§ WHAT IS EXPECTED
Could you return all of the entries below exactly, minus the pictures?

━━━━━ SOURCE DATA ━━━━━

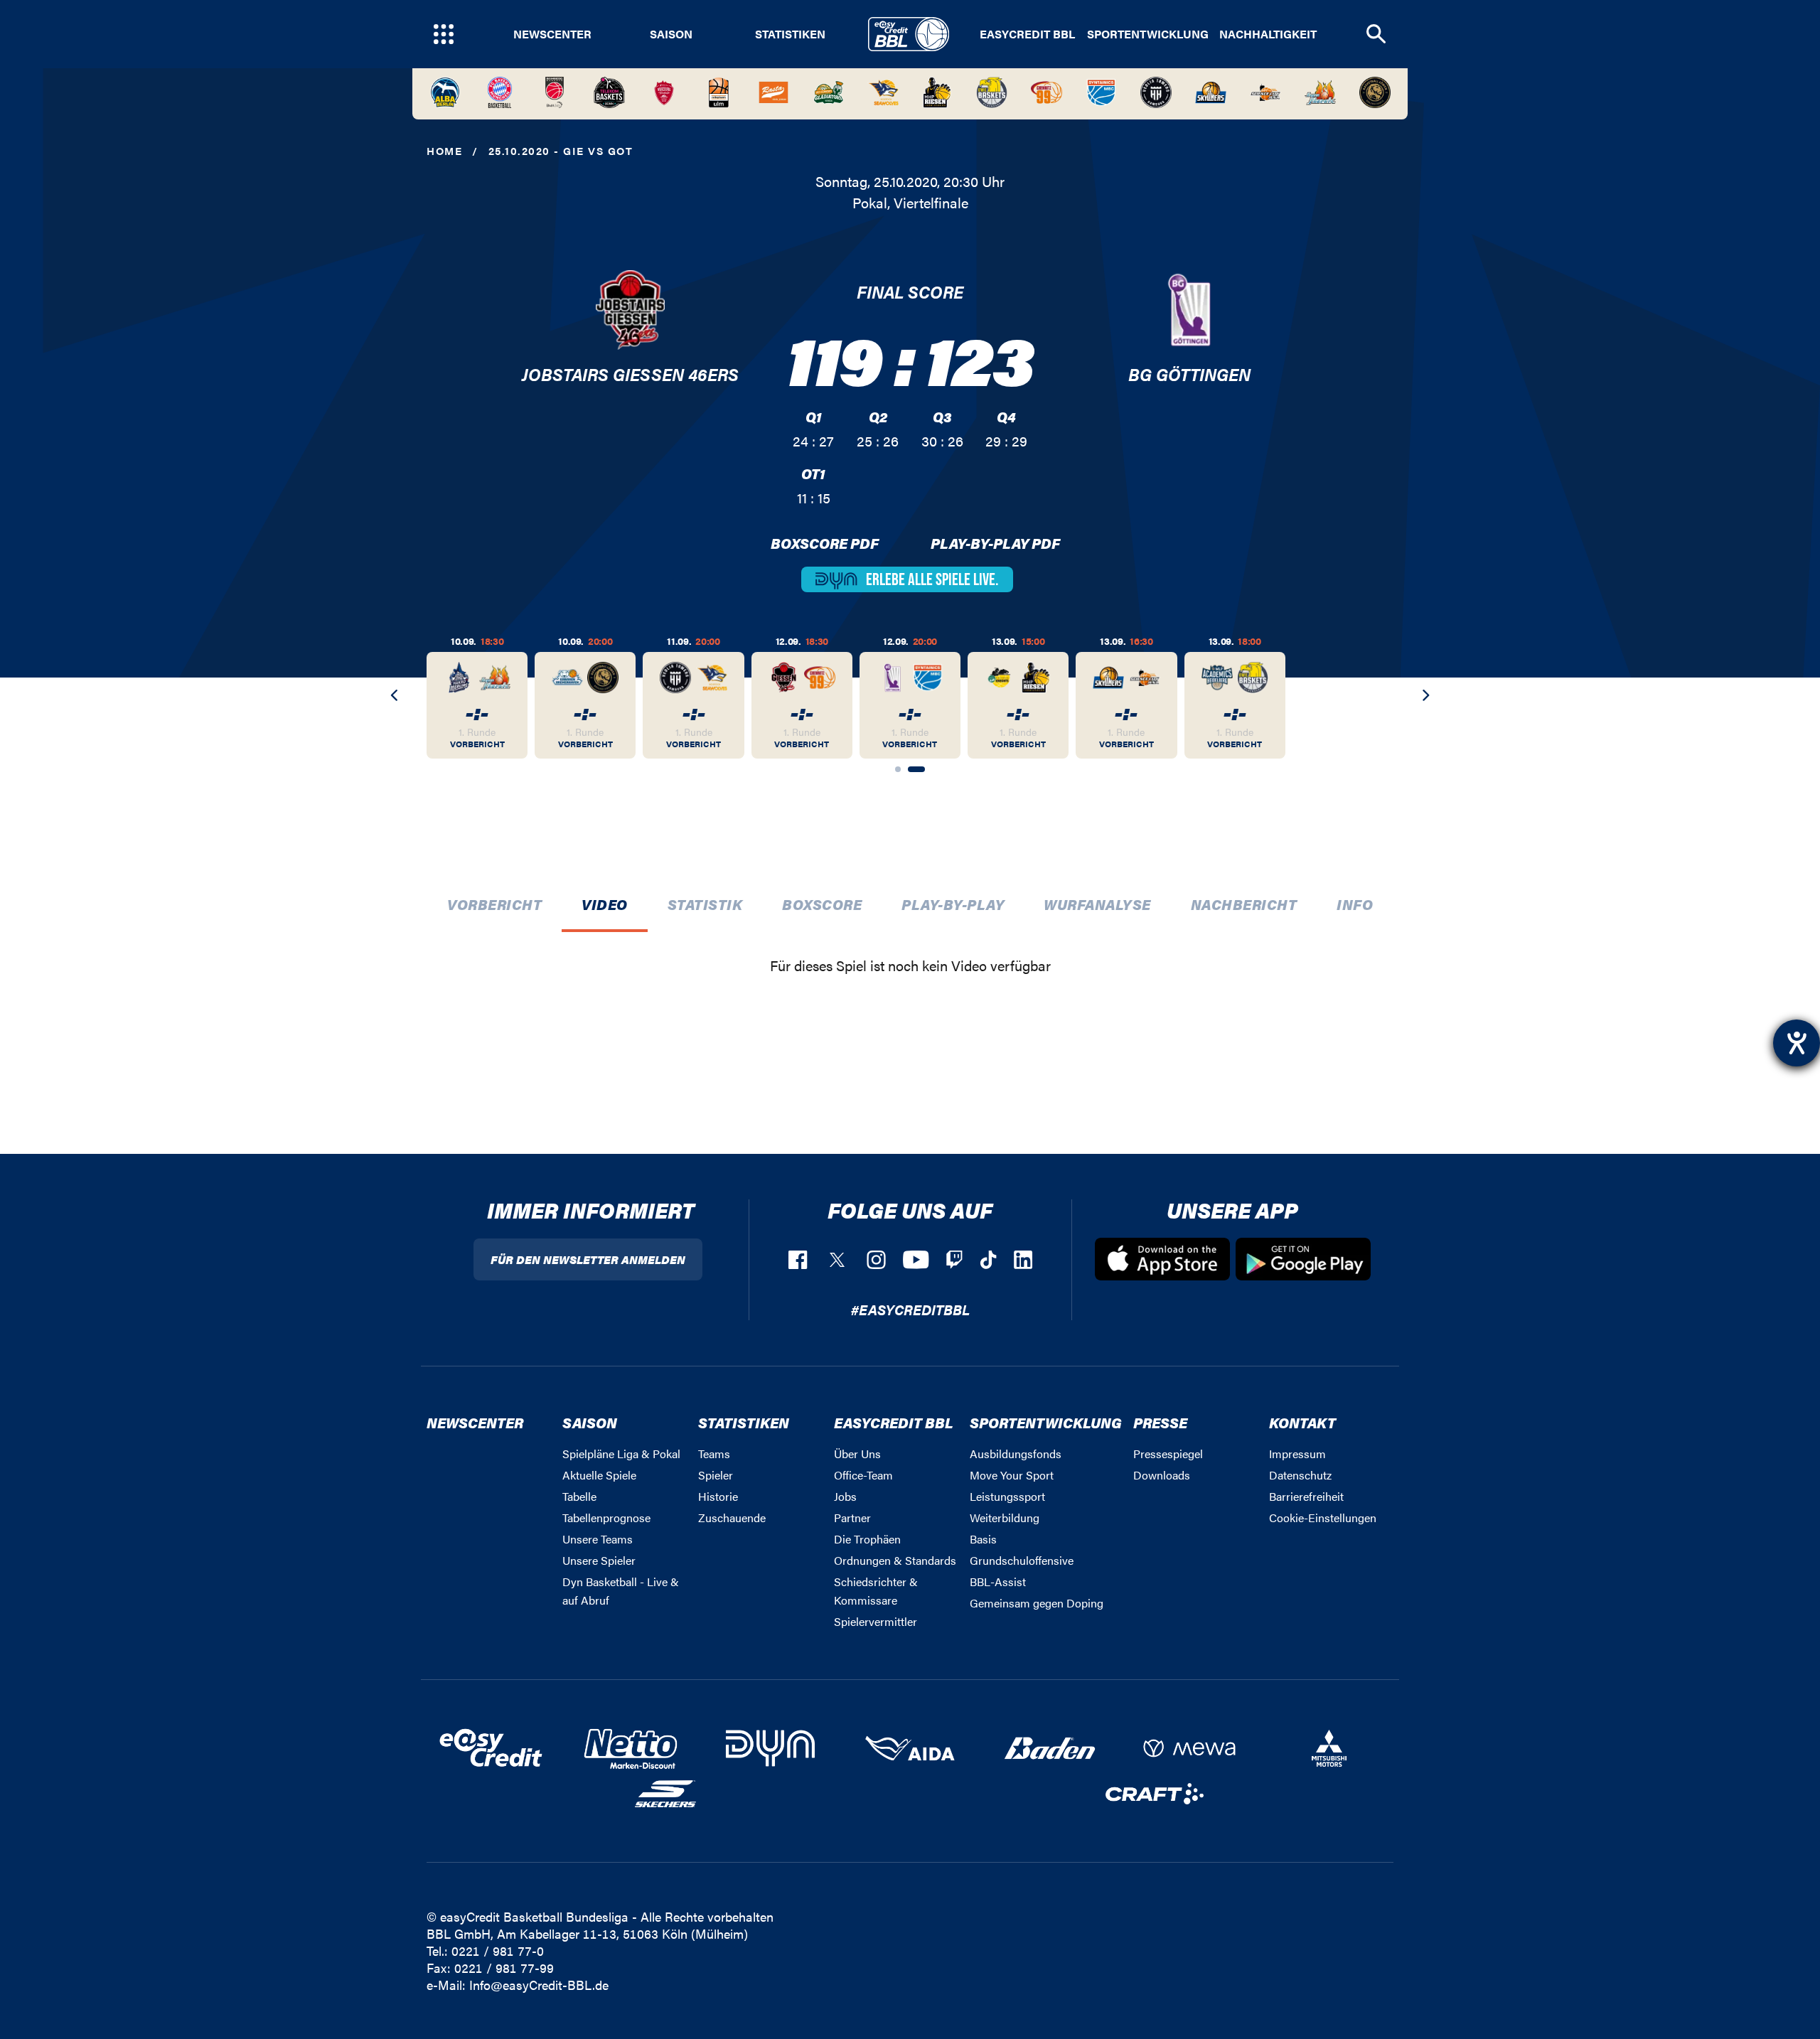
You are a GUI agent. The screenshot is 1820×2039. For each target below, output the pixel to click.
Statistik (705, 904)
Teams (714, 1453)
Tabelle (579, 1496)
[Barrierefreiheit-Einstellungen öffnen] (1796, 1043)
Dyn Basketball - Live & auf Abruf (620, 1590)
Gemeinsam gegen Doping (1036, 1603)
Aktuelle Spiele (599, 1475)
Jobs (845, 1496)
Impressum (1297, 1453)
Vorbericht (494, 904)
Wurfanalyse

━━━━━

§ ANSWER TO THIS EXERCISE
You are a GUI agent. The screenshot is 1820×2039. For each target below, output the pixel to click.
Statistik (705, 904)
Teams (714, 1453)
Tabelle (579, 1496)
[Barrierefreiheit-Einstellungen öffnen] (1796, 1043)
Dyn Basketball - Live & auf Abruf (620, 1590)
Gemeinsam gegen Doping (1036, 1603)
Aktuelle Spiele (599, 1475)
Jobs (845, 1496)
Impressum (1297, 1453)
Vorbericht (494, 904)
Wurfanalyse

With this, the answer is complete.